In the evening, home with the daughter, I suggested we consider renting a movie. She immediately piped up, “Have you seen Selma? I’d see it again!” She had watched it in her history class.

I hadn’t seen Selma, one of countless movies that make it onto my loosely held list that never quite make it off that list before their very existence disappears into the ethers of memory.

One can’t help but be profoundly moved by the raw emotive power of the events in Selma. Pictures of human solidarity and nearly unsurpassed courage in the face of horrid, irrational hatred.

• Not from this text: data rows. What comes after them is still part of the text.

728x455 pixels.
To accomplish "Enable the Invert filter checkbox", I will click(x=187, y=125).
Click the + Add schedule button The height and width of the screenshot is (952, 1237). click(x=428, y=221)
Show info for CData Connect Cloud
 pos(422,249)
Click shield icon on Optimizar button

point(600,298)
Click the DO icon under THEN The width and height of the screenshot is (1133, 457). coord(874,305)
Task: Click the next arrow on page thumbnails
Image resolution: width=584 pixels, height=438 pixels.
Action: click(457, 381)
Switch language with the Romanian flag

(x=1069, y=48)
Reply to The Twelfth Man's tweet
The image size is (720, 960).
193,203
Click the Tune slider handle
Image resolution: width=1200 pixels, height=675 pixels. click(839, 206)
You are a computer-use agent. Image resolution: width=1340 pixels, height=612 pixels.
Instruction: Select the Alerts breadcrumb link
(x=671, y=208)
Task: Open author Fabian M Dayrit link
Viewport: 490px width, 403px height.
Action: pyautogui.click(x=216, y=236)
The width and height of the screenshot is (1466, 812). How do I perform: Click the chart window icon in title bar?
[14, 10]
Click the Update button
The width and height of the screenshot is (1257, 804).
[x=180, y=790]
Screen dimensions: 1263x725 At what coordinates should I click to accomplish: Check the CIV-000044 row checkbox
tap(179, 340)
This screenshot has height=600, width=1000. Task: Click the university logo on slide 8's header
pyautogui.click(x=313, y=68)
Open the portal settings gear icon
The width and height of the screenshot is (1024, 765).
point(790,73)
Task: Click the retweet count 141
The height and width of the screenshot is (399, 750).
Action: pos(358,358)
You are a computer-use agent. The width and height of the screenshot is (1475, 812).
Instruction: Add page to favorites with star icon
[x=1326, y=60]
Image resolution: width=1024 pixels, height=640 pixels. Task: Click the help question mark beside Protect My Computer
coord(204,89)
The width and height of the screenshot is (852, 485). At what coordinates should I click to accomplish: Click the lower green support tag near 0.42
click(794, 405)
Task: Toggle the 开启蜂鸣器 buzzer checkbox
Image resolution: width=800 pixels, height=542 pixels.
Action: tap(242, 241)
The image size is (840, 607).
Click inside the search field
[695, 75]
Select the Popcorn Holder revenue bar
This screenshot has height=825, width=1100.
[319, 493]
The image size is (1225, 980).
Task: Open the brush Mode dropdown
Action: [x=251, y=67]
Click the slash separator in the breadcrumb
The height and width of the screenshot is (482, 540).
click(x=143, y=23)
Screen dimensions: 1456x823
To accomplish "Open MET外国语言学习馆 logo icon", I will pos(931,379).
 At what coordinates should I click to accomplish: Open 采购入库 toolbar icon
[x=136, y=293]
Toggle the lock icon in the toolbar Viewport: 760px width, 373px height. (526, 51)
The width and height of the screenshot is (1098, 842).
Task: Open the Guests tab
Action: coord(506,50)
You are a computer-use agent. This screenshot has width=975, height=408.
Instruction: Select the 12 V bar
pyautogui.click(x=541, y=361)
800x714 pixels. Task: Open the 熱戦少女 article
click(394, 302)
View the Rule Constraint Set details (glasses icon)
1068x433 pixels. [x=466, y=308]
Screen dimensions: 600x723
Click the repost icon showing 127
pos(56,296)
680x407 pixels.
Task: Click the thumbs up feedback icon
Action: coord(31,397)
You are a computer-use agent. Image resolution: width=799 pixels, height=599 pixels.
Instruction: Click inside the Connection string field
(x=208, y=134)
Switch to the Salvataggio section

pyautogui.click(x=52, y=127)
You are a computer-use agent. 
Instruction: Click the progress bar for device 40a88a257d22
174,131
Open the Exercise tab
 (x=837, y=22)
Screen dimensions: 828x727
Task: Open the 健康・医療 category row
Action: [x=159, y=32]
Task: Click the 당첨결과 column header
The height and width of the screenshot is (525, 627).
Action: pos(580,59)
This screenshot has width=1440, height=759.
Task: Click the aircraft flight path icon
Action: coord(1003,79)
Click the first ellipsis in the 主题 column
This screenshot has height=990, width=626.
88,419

The struggle for simple human dignity, and the tremendous sacrifice by so many who in their very act of peaceful defiance demonstrated that very dignity to the world and themselves, even as many of them paid for it with their lives or with grievous bodily injury.

More than 50 years later, it is good that we can marvel at how far we have come as a society in protecting and promoting the rights of the previously disenfranchised—while lamenting that we still have a very long way to go.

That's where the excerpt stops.